» **Exercise passage**:
%%

As a community school practitioner and advocate for the past 30 years, I didn’t think I would live to see the day when the U. S. Secretary of Education would announce the federal government’s support for a major Full-Service Community Schools Initiative. But it happened—and that event was no fluke.
In this blog post, I will offer a set of reflections on the key events that led Secretary Miguel Cardona, in September of 2021, to use his bully pulpit and explain that “this program recognizes the role of schools as centers of our communities and neighborhoods, and funds efforts to identify and integrate a wide range of community-based resources needed to support students and their families, expand learning opportunities for students and parents alike, support collaborative leadership and practices, and promote the family and community engagement that can help ensure student success.”
The French writer Victor Hugo observed that “there is nothing more powerful than an idea whose time has come.” Cardona’s vision—one of schools that are organized to promote student success through active family engagement and strategic partnerships with community resources—represents a dramatically different viewpoint about the role and responsibility of schools from that advanced by the 2002 federal policy known as No Child Left Behind.
Several factors set the stage for this new paradigm. The first is federal policy. Rather than using NCLB’s narrow accountability measures to define student success, the 2015 federal education legislation known as the Every Student Succeeds Act (ESSA) called for multiple success measures, including academic and non-academic results. As states struggled to break out of the NCLB mode, many named reducing chronic absence as a non-academic result—and then found themselves dealing head-on with causes of chronic absence that included family instability and unmet health and mental health issues. Just as ESSA was pushing states, districts, and schools in the direction of broader “whole child” results, the COVID pandemic hit the entire system in March of 2020. This event exposed a wide variety of unmet needs and persistent inequities—including differential access to technology, good nutrition, stable housing, and affordable health and mental health care.
Meanwhile, a “quiet revolution” was occurring across the country—a grassroots movement that saw over 100 districts and some 8,000-10,000 schools adopting community schools as a preferred reform strategy. While local in nature, these reforms found support from a handful of national organizations, including the Netter Center for Community Partnerships (founded in 1992), the National Center for Community Schools (1994), and the Coalition for Community Schools (1998). These national groups offered professional development, capacity building, networking, and advocacy. Their efforts relied primarily on philanthropic rather than public dollars and documented slow, steady growth over three decades.
Then, in 2017, the Learning Policy Institute and the National Education Policy Center published a landmark study entitled Community Schools as an Effective School Improvement Strategy: A Review of the Evidence. Based on their examination of 143 evaluations of community schools across the country, the research team observed: “We conclude that well-implemented community schools lead to improvements in student and school outcomes and contribute to meeting the educational needs of low-achieving students in high-poverty schools… Ample evidence is available to inform and guide policymakers, educators, and advocates interested in advancing community schools, and sufficient research exists to meet the ESSA standard for an evidence-based intervention.” Among its many contributions to the growth and credibility of the community school strategy was this study’s articulation of four “pillars” or core components identified in sites deemed effective: integrated student supports; expanded learning time and opportunities; family and community engagement; and collaborative leadership and practice.

%%

Copy the passage on community schools from "As a community" to "was no fluke.", word for word.

» **Supplied data**:
%%

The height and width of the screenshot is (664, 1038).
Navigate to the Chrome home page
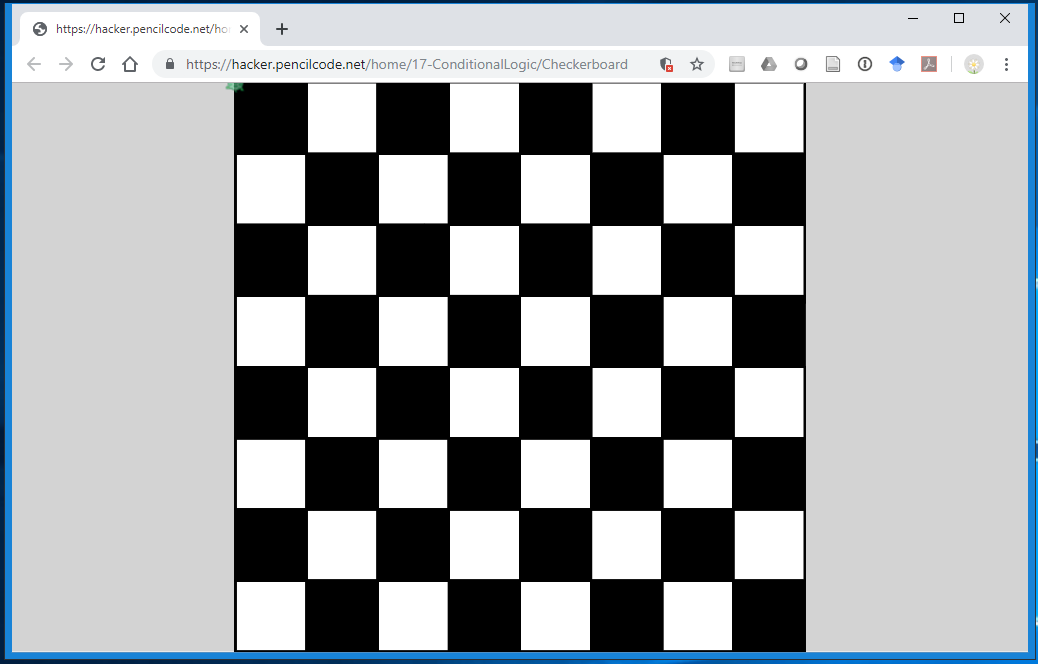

%%

» **Result of the exercise**:
As a community school practitioner and advocate for the past 30 years, I didn’t think I would live to see the day when the U. S. Secretary of Education would announce the federal government’s support for a major Full-Service Community Schools Initiative. But it happened—and that event was no fluke.